Analysis File Formats
Kyma can resynthesize sounds from several different types of analyses: SOS (Sum-of-Sines or additive synthesis), GA (group additive synthesis), and RE (resonator-excitation synthesis). The analysis information is stored in Apple Audio Interchange File Format files.
AIFF Header
SOS Analysis Files
GA Analysis Files
RE Analysis Files
The AIFF Header
A complete description of the Apple Audio Interchange File Format can be found in Inside Macintosh: Sound, published by Addison-Wesley. The information given here is the minimum necessary to produce analysis files for Kyma.

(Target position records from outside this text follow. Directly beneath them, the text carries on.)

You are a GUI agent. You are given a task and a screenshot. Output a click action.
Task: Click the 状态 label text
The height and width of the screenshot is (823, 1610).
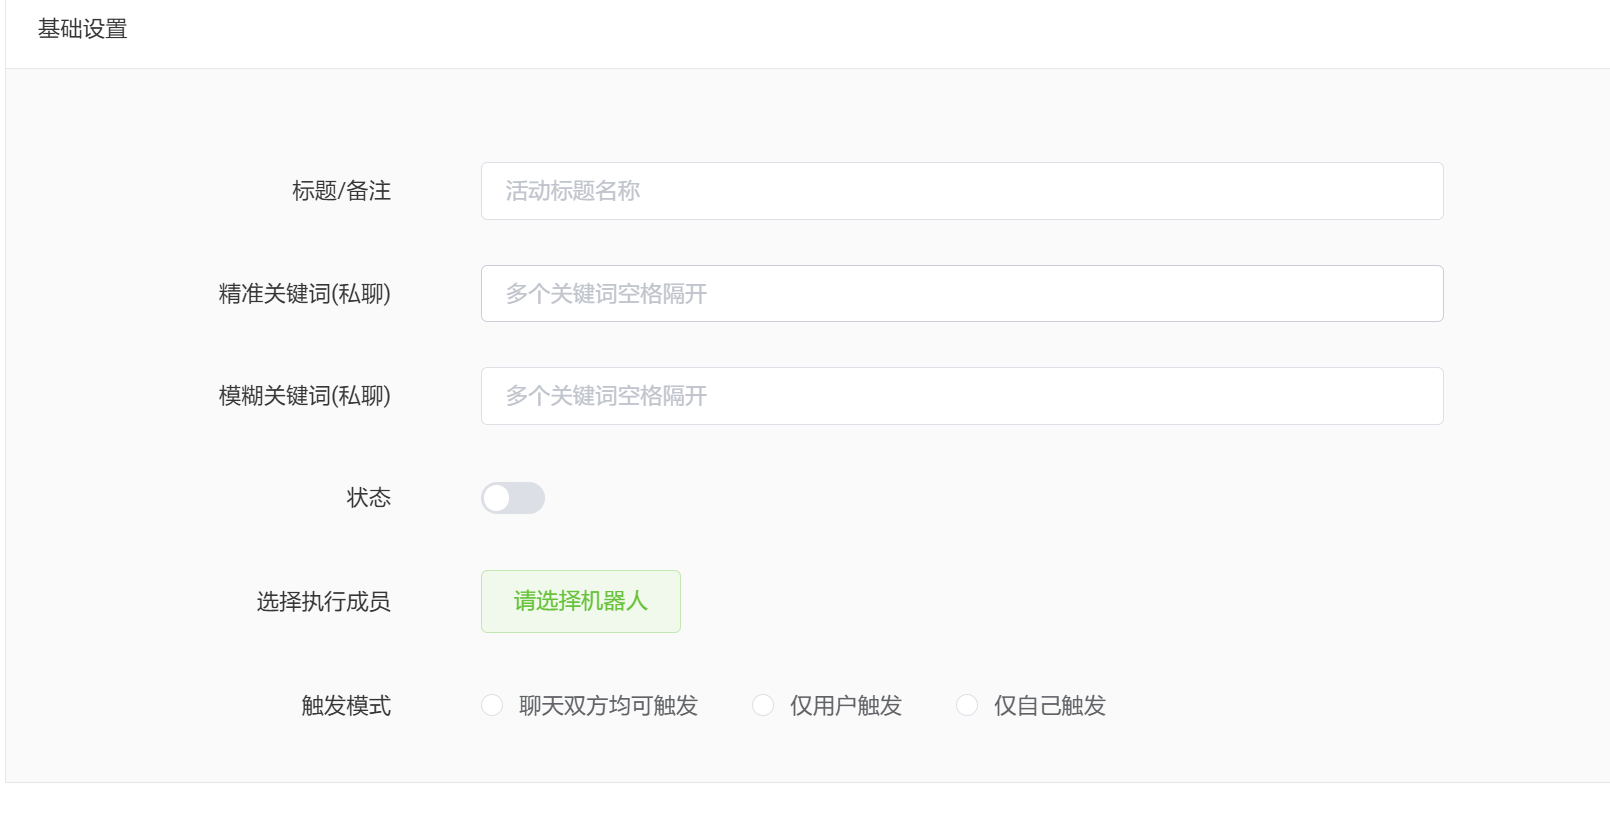[369, 498]
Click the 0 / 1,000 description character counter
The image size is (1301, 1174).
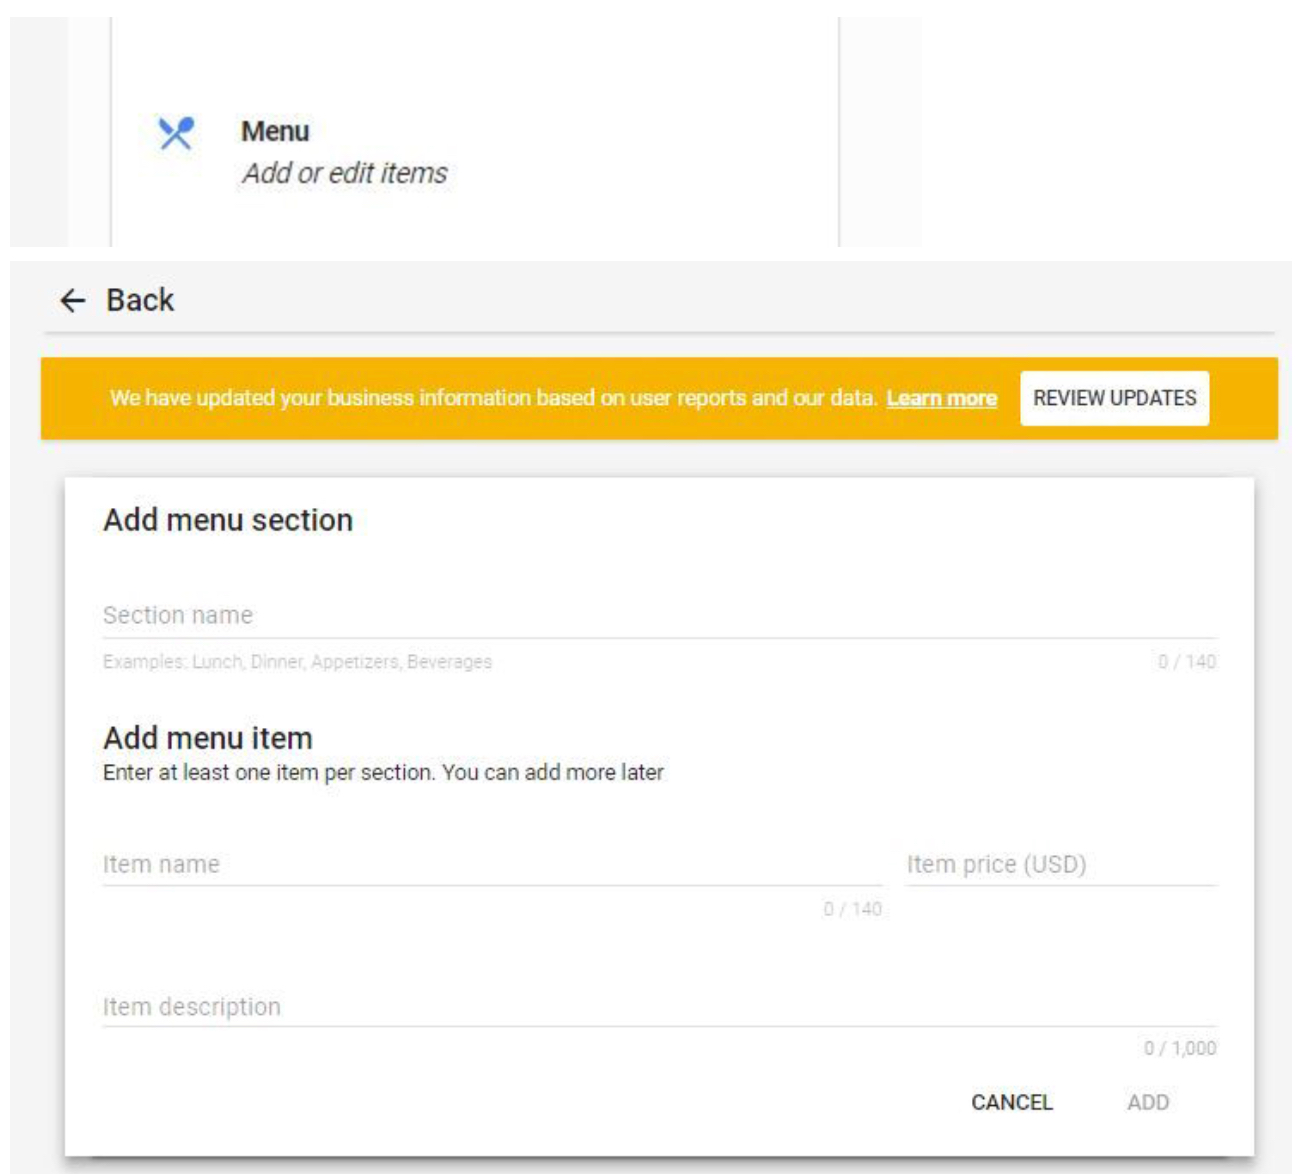point(1180,1048)
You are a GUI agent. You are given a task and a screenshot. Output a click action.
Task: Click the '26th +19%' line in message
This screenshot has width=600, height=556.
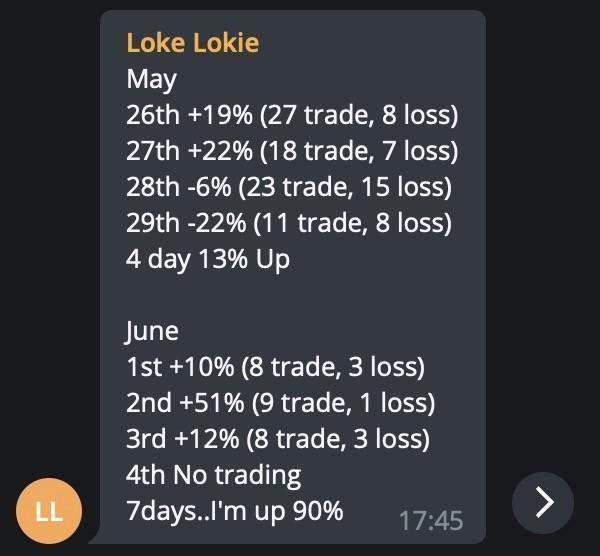click(292, 114)
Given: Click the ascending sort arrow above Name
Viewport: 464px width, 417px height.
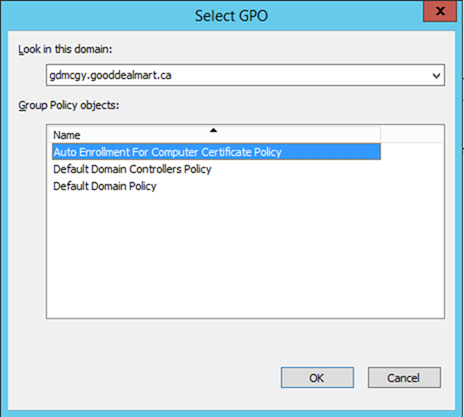Looking at the screenshot, I should coord(214,130).
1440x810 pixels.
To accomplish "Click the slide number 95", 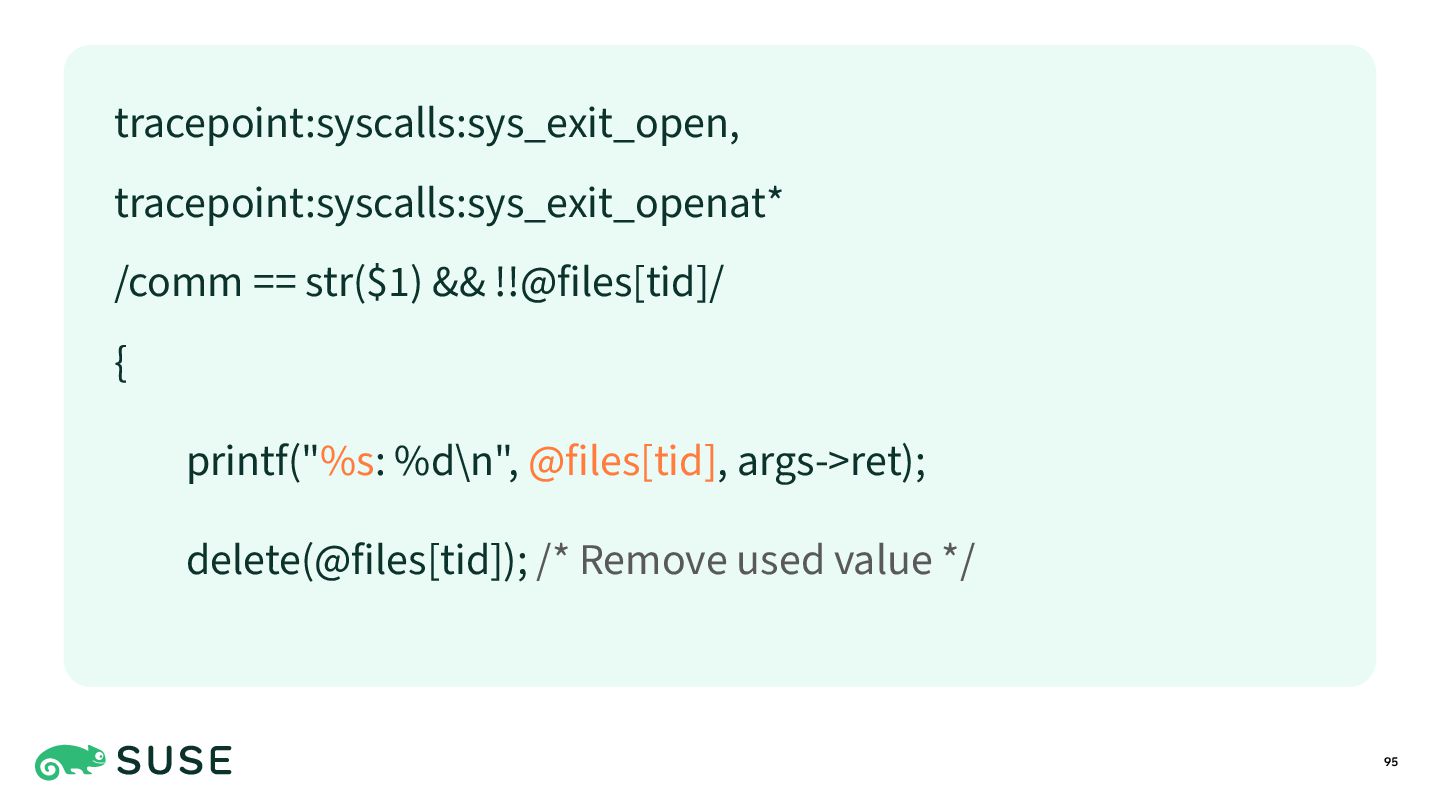I will [1391, 762].
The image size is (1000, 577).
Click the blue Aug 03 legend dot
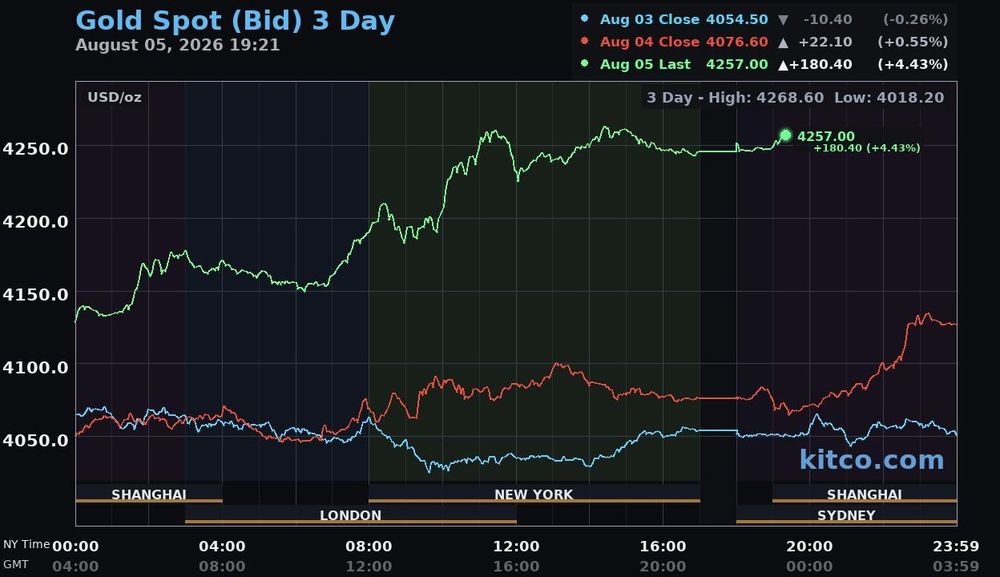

AIFF files on the Macintosh have a file type of 'AIFF'; on Windows, the file extension is '.aif'. The file itself is broken down into chunks, each chunk contains data about the entire file.
Every AIFF file consists of a single 'FORM' chunk. Inside that chunk are sub-chunks that contain the header information as well as the sample data. The minimal AIFF header consists of the main 'FORM' chunk, plus the 'COMM' chunk and 'SSND' chunk. Kyma adds three distinct application specific chunks to encode additional information for the analysis file. After the initial 'FORM' chunk, the remaining chunks can be presented in any order. Note that all multi-byte entities (16 and 32 bit words) are stored big-endian (most significant byte first) independent of the endian-ness of the host platform.
FORM Chunk
- 00-03 'FORM'
Start of 'FORM' chunk.
- 04-07 ckSize
Size of 'FORM' chunk (== file_size_in_bytes - 8)
- 08-11 'AIFF'
Indicates type of 'FORM' (in this case audio data)
COMMON Chunk
- 12-15 'COMM'
Start of 'COMM' chunk.
- 16-19 ckSize
Size of 'COMM' chunk in bytes (== 18)
- 20-21 channels
- Indicates number of audio channels
- 22-25 frames
- Indicates number of samples in file
- 26-27 sampleBits
- Indicates number of bits per sample (8, 16 or 24
)
- 28-37 SR
- Sample rate as SANE 80-bit extended float
- (use 0x400EAC44000000000000
for 44100 hz)
SOUND DATA Chunk
- 38-41 'SSND'
Start of 'SSND' chunk.
- 42-45 ckSize
Size of 'SSND' chunk
- (== channels * frames * sampleBits / 8 + 8)
- 46-49 offset
Offset to first byte of sample data that follows (== 0)
- 50-53 blockSize
- Block size of data that follows (== 0
)
- 54-+ samples
Sample data
SOS Analysis Files
SOS analysis files contain the amplitude and frequency envelopes of the individual sine waves used in the Sum-of-Sines synthesis. SOS is the format developed in conjunction with Lippold Haken of the CERL Sound Group.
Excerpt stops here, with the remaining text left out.